6. Notification No. 6/2021 Held Clarificatory, Not Substitutive

A significant finding of the High Court was that Notification No. 6/2021 did not substitute the earlier notification.

According to the Court, it clarified the earlier notification by incorporating a specific clause in light of the applicable legal position.

The Court held that no specific exemption had, at any point of time, been granted to “alcoholic liquor for human consumption.” Neither the notification nor the relevant items under Chapters 1 to 22 clearly treated alcoholic liquor for human consumption as food or a food product.

The Court observed that the petitioner had been claiming the exemption on its own interpretation, which led to the issuance of Notification No. 6/2021.

7. Notification No. 6/2021 Held Retrospective in Operation

The Court rejected the petitioner’s contention that the 18% rate could apply only prospectively from the issuance or effective date of Notification No. 6/2021.

The High Court relied upon the principle that a clarificatory amendment or notification, intended to clear doubts or explain what was already implicit in the law, may operate retrospectively.

Since Notification No. 6/2021 was held to be clarificatory in nature, the Court concluded that it had retrospective operation.

8. Writ Petition Dismissed

The High Court found no merit in the writ petition and dismissed it.

There was no order as to costs.

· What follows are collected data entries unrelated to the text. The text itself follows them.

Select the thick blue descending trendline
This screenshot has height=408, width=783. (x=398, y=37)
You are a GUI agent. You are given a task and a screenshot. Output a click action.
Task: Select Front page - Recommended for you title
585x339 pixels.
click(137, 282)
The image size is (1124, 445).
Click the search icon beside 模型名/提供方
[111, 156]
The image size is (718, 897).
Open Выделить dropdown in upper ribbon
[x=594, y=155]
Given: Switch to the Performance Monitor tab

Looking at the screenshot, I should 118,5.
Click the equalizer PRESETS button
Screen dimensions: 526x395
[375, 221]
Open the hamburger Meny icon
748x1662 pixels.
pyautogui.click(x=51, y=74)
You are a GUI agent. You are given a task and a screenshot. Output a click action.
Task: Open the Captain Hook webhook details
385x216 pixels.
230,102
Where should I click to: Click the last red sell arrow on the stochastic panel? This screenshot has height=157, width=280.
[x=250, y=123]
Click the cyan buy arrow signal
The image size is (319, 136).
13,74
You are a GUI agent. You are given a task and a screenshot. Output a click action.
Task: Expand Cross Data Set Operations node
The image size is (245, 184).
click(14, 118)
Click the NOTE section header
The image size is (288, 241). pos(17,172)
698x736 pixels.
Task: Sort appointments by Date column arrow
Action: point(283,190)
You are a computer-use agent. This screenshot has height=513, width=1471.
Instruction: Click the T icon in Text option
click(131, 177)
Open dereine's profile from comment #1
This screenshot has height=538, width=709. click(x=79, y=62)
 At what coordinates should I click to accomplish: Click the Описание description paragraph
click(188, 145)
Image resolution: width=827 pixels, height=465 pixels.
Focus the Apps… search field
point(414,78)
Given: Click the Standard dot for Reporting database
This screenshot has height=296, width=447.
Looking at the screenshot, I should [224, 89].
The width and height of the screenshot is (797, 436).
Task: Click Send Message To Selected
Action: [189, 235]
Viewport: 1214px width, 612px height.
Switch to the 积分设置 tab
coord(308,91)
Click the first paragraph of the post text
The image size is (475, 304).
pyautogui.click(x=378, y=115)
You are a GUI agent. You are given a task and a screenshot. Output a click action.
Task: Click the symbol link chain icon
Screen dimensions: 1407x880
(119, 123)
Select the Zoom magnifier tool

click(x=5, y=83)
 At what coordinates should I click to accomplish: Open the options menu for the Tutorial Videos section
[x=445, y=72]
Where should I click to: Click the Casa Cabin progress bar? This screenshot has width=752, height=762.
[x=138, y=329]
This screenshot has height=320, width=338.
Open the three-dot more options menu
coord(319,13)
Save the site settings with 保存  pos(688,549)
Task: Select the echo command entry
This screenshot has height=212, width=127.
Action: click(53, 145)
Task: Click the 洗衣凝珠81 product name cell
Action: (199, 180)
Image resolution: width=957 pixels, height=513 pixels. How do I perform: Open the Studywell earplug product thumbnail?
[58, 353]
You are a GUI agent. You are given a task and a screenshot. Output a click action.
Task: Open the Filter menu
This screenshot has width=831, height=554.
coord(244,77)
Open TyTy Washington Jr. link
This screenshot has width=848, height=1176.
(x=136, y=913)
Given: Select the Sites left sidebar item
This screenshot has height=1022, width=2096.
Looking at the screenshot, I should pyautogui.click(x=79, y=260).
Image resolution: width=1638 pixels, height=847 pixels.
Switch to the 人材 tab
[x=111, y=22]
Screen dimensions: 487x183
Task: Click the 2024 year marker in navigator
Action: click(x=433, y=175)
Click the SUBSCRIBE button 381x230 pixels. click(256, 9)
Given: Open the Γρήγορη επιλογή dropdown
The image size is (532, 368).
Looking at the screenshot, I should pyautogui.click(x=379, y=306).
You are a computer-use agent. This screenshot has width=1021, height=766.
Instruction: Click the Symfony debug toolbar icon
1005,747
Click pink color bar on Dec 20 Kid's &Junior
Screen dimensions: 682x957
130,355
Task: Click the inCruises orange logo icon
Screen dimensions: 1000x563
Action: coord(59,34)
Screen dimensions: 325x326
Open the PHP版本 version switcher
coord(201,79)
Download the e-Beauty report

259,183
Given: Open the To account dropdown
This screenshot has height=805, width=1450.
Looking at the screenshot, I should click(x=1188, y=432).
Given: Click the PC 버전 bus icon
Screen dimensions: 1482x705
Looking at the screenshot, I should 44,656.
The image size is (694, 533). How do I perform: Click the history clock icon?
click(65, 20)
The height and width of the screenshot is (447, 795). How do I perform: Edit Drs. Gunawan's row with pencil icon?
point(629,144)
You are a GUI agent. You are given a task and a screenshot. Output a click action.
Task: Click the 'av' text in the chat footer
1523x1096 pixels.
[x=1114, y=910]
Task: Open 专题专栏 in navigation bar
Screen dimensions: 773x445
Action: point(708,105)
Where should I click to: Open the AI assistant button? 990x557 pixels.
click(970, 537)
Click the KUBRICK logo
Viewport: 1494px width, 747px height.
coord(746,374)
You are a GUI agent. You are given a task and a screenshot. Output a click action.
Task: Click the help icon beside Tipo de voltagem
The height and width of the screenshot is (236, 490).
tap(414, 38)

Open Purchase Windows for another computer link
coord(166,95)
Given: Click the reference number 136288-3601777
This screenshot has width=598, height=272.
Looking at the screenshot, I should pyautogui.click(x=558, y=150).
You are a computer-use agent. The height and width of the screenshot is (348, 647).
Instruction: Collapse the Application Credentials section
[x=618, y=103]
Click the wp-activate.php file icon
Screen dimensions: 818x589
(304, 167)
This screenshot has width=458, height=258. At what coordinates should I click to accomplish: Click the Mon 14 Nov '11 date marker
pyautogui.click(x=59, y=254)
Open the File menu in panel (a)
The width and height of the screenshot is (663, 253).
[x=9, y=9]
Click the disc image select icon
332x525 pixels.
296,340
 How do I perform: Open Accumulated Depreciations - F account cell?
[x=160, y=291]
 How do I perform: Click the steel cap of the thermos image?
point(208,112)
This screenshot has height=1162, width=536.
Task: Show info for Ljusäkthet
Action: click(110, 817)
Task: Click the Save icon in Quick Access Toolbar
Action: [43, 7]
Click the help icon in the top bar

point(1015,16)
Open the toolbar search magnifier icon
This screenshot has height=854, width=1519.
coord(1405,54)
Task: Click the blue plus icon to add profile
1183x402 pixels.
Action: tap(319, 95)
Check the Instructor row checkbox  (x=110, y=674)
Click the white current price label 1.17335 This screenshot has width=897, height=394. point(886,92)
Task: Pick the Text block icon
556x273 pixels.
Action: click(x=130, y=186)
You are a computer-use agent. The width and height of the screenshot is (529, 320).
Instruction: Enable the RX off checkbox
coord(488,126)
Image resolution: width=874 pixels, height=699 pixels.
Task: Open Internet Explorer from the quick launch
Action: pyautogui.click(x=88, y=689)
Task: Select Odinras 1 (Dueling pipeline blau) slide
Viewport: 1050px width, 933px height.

All pending miscellaneous petitions, if any, were also ordered to stand closed.

Important Clarification

The judgment draws an important distinction between:

  • a product merely falling within Chapters 1 to 22 of the First Schedule to the Customs Tariff Act, 1975; and
  • a product actually qualifying as “food” or a “food product” for the purpose of the concessional GST entry.

The High Court clarified that classification under Chapter 22 does not by itself mean that alcoholic liquor is “food” or a “food product.”

Accordingly:

  • Alcoholic liquor for human consumption is not “food or food product” for the relevant concessional GST job work entry.
  • Job work services relating to the manufacture of alcoholic liquor for human consumption attract GST at 18%.
  • The 18% rate consists of 9% CGST and 9% SGST in an intra-State transaction.
  • Notification No. 6/2021-Central Tax (Rate) dated 30 September 2021 was treated as clarificatory in nature.
  • Because the notification was clarificatory, the High Court held it to be retrospective in operation.
  • The Court found that no specific exemption had earlier been granted to alcoholic liquor for human consumption.
  • Merely falling under Chapter 22 of the Customs Tariff Act, 1975 does not confer eligibility for the concessional 5% GST rate.

Sections and Statutory Provisions Involved

Central Goods and Services Tax Act, 2017

Section 9(1) – Levy and collection of Central Goods and Services Tax.

Section 11(1) – Power to grant exemption from tax in the public interest on the recommendations of the GST Council.

Section 15(5) – Provision concerning determination of value of specified supplies as may be notified on the recommendations of the Council.

Section 16(1) – Eligibility and conditions for taking input tax credit, as referred to in the enabling basis discussed in relation to Notification No. 11/2017.

Customs Tariff Act, 1975

First Schedule, Chapters 1 to 22 – Relevant to the expression “food and food products” appearing in the applicable GST rate notification.

Chapter 22 – “Beverages, spirits and vinegar.”